Parquet.write_rows(rows.each, schema: schema, write_to: "output.parquet")

Reading Parquet Files

The library provides two APIs for reading data, each optimized for different use cases:

Row-wise Reading (Sequential Access)

Best for: Processing records one at a time, data transformations, ETL pipelines

# Basic usage - returns hashes
Parquet.each_row("data.parquet") do |row|
  puts row  # => {"id" => 1, "name" => "Alice"}
end

# Memory-efficient array format
Parquet.each_row("data.parquet", result_type: :array) do |row|
  puts row  # => [1, "Alice"]
end

# Read specific columns only
Parquet.each_row("data.parquet", columns: ["id", "name"]) do |row|
  # Only requested columns are loaded from disk
end

# Works with IO objects
File.open("data.parquet", "rb") do |file|
  Parquet.each_row(file) do |row|
    # Process row
  end
end

Column-wise Reading (Analytical Access)

Best for: Analytics, aggregations, when you need few columns from wide tables

# Process data in column batches
Parquet.each_column("data.parquet", batch_size: 1000) do |batch|
  # batch is a hash of column_name => array_of_values
  ids = batch["id"]      # => [1, 2, 3, ..., 1000]
  names = batch["name"]  # => ["Alice", "Bob", ...]
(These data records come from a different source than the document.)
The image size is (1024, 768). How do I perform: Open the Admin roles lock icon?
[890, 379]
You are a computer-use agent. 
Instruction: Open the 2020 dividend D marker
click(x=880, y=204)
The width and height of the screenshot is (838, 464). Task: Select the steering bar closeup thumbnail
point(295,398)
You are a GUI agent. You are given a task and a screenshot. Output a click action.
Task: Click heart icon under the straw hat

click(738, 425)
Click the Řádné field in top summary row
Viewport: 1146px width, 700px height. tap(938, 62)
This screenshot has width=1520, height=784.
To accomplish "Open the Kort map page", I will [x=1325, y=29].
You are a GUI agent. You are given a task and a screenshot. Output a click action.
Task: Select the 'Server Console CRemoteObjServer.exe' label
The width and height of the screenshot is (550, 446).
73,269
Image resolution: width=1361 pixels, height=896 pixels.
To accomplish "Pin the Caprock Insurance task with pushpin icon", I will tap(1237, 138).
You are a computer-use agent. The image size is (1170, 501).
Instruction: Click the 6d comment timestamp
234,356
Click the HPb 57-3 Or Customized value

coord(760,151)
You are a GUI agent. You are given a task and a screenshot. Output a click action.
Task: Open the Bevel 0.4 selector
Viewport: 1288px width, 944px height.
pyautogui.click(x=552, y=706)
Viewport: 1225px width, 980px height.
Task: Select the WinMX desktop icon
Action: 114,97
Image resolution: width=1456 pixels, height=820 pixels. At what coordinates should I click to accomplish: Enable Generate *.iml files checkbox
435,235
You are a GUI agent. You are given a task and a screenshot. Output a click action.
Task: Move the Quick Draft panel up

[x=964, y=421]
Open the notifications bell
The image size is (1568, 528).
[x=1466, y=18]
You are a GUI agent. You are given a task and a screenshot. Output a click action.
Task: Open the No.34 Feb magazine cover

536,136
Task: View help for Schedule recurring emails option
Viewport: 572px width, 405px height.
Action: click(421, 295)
  # Perform columnar operations
  avg_id = ids.sum.to_f / ids.length
end

# Array format for more control
Parquet.each_column("data.parquet",
                    result_type: :array,
                    columns: ["id", "name"]) do |batch|
  # batch is an array of arrays
  # [[1, 2, ...], ["Alice", "Bob", ...]]
end

File Metadata

Inspect file structure without reading data:

metadata = Parquet.metadata("data.parquet")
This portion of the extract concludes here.